Археологические материалы говорят о том, что наиболее значимыми в мировоззренческом отношении были четвертая и пятая волны южных воздействий. Четвертая волна совпала с периодом поздней бронзы. В это время в глубь западносибирской тайги активно внедряется (вместе с другими элементами южных пастушеско-земле-дельческих культур) богатый, семантически насыщенный «андроно-идный орнаментальный комплекс», доживший в изобразительном искусстве угро-самодийских народов урало-западносибирского региона до этнографической современности.
Пятая волна совпала с периодом раннего железа. Западная Сибирь в это время следует преимущественно савромато-сармато-сакским «модам», что проявилось не только в страсти к дорогим иноземным предметам роскоши, но также в облике оружия, в культово-изобразительном искусстве и пр. Южные связи временно прерываются в гуннский период, но затем налаживаются вновь, однако северная граница ираноязычного ареала отодвинулась далеко на юг; степной пояс Евразии заняли в основном кочевники тюркского происхождения, и непосредственные соприкосновения финно-угорской и иранской этнолингвистических общностей уже практически не имели места.

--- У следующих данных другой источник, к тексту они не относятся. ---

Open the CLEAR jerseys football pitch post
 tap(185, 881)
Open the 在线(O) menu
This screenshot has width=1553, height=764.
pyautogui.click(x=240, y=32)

Этнографы неоднократно отмечали наличие ведийско-авестийских мотивов в мифологии хантов и манси. В этой связи обращают на себя внимание внешнее и семантическое сходство мансийской мифической птицы Каре с ведийской Гарудой и авестийской Саёной (Чернецов В. Н., 1957. С. 176; Бонгард-Левин Г. М., Грантовский Э. А., 1983. С. 122–129), специфические соответствия в отношении иранцев и манси к огню и существенное совпадение их космогонических представлений (Балакин Ю. В., Яшин В. Б., 1985). Любопытна созвучность ханты-мансийского названия гриба мухомора («панх», «пангх») с ведийским «бангха» и авестийским «банг», обозначающими белену (по другим данным, мухомор).
Г. М. Бонгард-Левин и Э. А. Грантовский обратили внимание на поразительное сходство иранского и мансийского мифов о богоданное-ти земной власти, где персидский царь Дарий I Гистасп и мансийский Мир-суснэ-хум (младший сын верховного бога Нуми-Торума) выступают в одинаковом сюжетном качестве и в сходном композиционном оформлении (Бонгард-Левин Г. М., Грантовский Э. А., 1983. С. 102).
По весьма доказательному мнению ряда ученых, Мир-суснэ-хум являет собой несколько трансформированный образ иранского Митры.
Буквальный перевод имени «Мир-суснэ-хум» с мансийского — «Мир созерцающий человек» — есть отражение наиболее характерных величаний Митры (ведийск.: «Митра, не смыкая глаз, озирает Мир»; авестийск.: «Оттуда, могущественнейший, озирает землю, населенную иранцами»).